Worldwide the numbers of young people opting for education after high school has grown enormously over the last few decades. From the perspective of governments this is costly. 

Then there’s the phenomenon of “educational inflation”. Once upon a time a bachelor’s degree might get you a good job, then it was a masters degree that was needed to stand out. Now even that’s no guarantee of a well-paying job for many graduates. The question many young people will be asking: is why endure years of living hand-to-mouth, be saddled with student debt and risk being no better off than when you started? If you’re not from a family wealthy enough to support you for a number of years, there’s pressure to make a rational decision to drop out of the higher education race or only buy into it as an alternative to being on a benefit.

It’s also rational to think differently about education. Perhaps I can learn what I’m passionate about it in some other way, through volunteer work and mentoring for instance. Or maybe I accept that I’m going to work in retail or hospitality and I’ll gain a sense of worth through self-education as a creative artist or becoming an expert on permaculture. Both of which can easily be done by watching You Tube videos, getting books from the library and connecting with like-minded people in the community.

You’ve also got the emergence of new education providers that aren’t tied to national academic regulations. Internationally there are new internet-based education providers like Kahn Academy offering an online education for free. These will likely get better in quality and be more appealing to international thinking student. 
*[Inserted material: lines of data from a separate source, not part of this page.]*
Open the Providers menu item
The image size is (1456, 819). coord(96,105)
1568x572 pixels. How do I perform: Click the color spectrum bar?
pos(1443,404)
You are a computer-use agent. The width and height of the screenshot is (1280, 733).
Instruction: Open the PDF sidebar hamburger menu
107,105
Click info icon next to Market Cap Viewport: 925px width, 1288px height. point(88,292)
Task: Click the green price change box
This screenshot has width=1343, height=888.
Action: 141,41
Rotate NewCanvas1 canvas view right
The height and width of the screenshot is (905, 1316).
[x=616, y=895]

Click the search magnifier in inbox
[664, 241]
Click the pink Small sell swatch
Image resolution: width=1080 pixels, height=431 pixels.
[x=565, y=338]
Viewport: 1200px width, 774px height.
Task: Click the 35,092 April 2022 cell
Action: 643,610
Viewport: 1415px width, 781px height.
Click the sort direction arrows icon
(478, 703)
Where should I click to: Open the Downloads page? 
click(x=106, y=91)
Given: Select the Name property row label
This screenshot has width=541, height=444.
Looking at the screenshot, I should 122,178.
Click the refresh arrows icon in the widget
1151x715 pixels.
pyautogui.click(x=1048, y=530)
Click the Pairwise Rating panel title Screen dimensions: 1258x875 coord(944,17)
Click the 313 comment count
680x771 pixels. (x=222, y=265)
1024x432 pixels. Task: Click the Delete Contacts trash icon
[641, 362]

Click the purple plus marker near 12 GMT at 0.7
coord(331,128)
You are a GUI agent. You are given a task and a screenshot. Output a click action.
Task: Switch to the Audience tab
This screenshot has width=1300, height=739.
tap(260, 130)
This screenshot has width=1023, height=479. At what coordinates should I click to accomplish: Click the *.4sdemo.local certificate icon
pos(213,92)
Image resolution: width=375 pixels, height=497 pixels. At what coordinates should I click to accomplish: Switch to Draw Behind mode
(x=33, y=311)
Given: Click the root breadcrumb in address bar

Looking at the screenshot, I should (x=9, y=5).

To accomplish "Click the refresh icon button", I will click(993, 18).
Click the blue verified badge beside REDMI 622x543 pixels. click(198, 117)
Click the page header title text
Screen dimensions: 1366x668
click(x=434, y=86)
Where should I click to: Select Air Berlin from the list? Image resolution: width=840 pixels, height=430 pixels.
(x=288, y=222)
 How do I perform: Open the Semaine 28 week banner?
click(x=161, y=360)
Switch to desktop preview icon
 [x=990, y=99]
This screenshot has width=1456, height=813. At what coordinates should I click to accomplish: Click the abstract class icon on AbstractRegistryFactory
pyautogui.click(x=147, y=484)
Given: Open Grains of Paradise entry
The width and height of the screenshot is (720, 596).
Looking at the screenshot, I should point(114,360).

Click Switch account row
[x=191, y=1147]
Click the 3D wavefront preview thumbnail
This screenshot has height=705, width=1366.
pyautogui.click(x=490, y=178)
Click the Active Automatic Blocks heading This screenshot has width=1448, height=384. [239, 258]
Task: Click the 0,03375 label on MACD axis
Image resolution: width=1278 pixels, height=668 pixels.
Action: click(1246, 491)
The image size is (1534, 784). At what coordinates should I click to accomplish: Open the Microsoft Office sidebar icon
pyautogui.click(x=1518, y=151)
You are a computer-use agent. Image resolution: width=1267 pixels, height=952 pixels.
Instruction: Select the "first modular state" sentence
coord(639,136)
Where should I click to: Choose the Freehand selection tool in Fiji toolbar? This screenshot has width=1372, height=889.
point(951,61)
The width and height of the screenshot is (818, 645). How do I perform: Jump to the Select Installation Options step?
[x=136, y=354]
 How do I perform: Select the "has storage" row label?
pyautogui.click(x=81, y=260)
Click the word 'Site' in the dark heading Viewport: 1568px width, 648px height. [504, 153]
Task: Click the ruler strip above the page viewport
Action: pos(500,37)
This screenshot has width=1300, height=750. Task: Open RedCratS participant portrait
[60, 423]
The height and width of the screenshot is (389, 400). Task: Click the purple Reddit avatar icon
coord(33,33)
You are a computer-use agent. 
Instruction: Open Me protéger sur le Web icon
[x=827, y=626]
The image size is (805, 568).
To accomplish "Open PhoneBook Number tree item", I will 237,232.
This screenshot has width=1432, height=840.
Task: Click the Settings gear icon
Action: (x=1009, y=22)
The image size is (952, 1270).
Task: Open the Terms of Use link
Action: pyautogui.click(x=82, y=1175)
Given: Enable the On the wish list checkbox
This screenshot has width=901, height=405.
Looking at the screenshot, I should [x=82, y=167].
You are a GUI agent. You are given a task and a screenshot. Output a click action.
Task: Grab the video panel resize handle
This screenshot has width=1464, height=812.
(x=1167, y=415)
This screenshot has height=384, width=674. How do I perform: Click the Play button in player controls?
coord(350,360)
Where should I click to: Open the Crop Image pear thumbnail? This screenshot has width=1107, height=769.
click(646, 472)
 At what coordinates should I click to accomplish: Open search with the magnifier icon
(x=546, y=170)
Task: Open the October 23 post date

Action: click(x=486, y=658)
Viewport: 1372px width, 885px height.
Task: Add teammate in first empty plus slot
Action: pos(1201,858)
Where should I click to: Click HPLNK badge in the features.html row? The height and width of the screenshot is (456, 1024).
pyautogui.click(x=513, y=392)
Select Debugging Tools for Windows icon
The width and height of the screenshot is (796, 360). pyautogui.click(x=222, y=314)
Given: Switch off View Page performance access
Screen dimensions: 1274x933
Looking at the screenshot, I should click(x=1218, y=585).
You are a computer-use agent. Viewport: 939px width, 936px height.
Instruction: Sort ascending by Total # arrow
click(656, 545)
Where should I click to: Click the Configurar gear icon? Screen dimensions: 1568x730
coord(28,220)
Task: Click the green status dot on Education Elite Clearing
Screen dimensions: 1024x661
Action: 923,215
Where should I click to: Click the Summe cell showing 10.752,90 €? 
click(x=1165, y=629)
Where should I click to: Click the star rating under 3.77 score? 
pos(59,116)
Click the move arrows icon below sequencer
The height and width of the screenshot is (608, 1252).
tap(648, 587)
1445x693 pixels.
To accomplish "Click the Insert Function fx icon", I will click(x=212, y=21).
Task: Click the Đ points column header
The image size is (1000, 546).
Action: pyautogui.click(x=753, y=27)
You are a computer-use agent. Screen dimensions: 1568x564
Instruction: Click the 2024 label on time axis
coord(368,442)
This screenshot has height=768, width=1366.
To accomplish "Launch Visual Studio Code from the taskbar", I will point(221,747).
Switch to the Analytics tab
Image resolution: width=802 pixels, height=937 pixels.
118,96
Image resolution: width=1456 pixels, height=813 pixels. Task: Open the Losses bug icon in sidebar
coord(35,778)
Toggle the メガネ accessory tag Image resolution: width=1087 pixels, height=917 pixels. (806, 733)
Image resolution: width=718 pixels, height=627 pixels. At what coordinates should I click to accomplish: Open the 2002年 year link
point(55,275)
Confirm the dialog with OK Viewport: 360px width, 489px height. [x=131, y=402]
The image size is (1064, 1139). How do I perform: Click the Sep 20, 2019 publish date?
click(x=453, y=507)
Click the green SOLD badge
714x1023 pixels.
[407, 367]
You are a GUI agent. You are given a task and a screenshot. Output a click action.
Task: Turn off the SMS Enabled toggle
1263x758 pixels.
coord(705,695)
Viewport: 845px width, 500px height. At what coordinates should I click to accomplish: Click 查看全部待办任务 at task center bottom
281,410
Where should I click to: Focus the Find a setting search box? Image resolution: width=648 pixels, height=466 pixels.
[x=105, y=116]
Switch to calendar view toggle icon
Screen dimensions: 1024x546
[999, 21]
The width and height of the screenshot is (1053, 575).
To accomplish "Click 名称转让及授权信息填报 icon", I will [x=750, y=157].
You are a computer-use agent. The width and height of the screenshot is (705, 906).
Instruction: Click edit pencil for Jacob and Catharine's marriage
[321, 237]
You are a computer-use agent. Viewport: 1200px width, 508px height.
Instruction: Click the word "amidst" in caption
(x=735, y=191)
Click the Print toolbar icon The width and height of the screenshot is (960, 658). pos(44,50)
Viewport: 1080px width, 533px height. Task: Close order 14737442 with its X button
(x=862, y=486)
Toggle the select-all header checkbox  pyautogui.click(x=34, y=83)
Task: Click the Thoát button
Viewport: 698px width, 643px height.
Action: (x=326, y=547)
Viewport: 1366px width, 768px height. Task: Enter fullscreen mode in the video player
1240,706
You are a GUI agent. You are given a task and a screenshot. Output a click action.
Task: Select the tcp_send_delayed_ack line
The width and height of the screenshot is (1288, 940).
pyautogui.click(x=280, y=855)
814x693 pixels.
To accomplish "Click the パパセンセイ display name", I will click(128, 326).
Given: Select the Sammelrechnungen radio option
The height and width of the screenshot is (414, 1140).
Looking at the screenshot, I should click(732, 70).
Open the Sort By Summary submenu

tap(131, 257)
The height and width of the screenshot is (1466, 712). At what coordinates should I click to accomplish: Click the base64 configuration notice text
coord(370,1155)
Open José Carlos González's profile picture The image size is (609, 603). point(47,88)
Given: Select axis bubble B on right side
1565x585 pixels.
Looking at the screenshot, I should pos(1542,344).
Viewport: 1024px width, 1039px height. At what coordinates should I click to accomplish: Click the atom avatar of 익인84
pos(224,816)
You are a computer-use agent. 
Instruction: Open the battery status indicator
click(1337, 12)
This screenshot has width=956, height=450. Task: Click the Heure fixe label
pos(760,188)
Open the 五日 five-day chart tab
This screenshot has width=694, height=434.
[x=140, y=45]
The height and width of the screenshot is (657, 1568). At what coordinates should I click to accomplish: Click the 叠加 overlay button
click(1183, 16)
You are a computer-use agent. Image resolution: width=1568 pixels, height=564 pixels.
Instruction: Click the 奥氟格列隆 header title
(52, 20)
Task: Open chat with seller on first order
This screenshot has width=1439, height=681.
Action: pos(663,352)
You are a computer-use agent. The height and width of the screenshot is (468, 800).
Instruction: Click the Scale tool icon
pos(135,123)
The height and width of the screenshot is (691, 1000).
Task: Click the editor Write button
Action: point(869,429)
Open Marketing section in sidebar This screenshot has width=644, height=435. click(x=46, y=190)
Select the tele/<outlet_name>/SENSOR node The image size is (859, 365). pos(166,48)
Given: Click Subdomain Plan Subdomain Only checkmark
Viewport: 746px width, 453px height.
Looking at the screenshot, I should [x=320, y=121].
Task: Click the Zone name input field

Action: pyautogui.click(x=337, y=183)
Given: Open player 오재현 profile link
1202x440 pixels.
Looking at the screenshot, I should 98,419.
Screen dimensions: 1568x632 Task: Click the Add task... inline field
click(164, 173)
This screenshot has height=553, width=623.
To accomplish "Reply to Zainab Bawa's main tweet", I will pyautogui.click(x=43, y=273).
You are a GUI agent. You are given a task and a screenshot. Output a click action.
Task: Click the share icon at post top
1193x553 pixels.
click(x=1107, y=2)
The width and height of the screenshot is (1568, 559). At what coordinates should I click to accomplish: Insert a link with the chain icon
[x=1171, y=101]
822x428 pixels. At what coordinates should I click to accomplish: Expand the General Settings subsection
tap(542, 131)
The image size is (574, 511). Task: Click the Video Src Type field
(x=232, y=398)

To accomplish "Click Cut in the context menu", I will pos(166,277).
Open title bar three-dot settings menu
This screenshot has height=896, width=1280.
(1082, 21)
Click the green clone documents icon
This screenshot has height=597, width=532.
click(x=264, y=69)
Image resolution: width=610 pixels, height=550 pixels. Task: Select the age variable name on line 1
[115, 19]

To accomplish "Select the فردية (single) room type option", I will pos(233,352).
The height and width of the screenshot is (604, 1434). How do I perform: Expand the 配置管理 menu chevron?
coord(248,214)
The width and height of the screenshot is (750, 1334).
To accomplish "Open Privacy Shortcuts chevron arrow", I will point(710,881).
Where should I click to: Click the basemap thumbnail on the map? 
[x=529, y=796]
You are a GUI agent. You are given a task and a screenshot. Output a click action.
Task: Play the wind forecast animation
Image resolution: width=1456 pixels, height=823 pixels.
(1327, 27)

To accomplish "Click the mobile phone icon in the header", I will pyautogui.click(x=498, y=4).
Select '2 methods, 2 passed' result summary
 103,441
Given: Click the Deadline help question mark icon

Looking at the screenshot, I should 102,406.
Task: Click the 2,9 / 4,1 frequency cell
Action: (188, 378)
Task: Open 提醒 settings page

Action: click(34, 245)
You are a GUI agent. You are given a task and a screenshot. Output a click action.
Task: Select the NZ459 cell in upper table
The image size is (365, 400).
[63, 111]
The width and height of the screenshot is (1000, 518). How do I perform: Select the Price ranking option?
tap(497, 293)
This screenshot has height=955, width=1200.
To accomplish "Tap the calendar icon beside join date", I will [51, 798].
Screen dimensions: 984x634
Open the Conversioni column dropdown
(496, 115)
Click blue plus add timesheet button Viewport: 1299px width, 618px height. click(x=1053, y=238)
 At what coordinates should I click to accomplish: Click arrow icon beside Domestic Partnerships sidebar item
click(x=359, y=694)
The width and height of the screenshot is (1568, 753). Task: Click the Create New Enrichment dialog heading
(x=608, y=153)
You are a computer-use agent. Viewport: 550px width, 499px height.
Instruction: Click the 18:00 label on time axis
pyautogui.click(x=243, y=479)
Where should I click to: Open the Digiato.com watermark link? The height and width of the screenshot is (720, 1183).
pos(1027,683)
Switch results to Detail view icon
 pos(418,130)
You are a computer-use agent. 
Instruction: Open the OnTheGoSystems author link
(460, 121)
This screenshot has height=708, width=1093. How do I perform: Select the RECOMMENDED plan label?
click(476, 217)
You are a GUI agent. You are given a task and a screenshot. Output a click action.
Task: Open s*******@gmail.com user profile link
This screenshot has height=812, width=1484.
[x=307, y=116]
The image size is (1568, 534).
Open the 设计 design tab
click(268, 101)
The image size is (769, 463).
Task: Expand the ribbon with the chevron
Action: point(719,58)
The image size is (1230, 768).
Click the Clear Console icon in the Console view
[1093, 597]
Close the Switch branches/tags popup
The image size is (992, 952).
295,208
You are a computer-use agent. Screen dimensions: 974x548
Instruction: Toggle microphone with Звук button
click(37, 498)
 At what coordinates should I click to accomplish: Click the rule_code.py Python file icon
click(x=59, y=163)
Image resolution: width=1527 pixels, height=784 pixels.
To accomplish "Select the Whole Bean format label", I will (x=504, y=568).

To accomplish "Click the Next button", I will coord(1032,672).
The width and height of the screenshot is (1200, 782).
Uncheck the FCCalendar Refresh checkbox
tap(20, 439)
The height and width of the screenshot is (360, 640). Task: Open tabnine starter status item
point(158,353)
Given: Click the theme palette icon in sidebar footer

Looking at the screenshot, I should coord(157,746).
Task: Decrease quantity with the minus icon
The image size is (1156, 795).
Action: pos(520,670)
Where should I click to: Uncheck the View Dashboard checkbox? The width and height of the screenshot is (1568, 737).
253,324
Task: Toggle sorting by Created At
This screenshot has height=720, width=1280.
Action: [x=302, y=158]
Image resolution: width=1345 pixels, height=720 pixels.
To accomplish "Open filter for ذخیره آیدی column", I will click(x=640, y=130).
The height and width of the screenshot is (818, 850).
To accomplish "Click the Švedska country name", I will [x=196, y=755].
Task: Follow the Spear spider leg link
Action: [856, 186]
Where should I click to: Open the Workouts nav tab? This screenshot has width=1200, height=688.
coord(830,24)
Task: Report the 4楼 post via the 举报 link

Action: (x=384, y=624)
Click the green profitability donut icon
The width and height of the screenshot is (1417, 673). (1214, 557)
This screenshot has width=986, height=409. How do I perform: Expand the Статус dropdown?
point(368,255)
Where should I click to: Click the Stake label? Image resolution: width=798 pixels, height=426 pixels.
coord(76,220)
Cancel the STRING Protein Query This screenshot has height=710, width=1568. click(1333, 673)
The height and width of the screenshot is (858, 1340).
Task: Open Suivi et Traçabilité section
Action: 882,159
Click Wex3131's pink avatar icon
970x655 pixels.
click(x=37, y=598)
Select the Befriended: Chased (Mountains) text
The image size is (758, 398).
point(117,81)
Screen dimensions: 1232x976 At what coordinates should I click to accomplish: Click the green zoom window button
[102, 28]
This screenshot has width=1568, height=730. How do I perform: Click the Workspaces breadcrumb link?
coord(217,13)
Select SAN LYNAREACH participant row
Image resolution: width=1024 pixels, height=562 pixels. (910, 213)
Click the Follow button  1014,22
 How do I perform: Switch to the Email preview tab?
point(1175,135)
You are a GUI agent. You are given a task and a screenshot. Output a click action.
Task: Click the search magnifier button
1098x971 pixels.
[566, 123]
Consider all these factors and the model of centralised government funded tertiary education starts to look increasingly dinosaurish.

In response some politicians will likely advocate selling off tertiary institution assets altogether. The market reforms of the tertiary sector already see New Zealand universities and polytechs run like corporations competing for fee paying students. At the top are overpaid upper management, who usually have no background in teaching. While many staff put up with temporary and part-time contracts and the stress of unrealistic work demands.

The market model combined with declining government funding also means tertiary institutions are being tempted to sacrifice educational quality for a fast buck from courses where teaching hours are less than what national standards require. Some New Zealand tertiary institutions have recently been found out, others will be nervous.

So yes Labour, three years of free post-school education sounds good, but you’re going to have to do a whole lot better if you want to properly address the problems and issues faced by the tertiary education system.

As a parent I know I’ll be encouraging my kids to think very carefully and perhaps outside the box about how they pursue their education and life goals.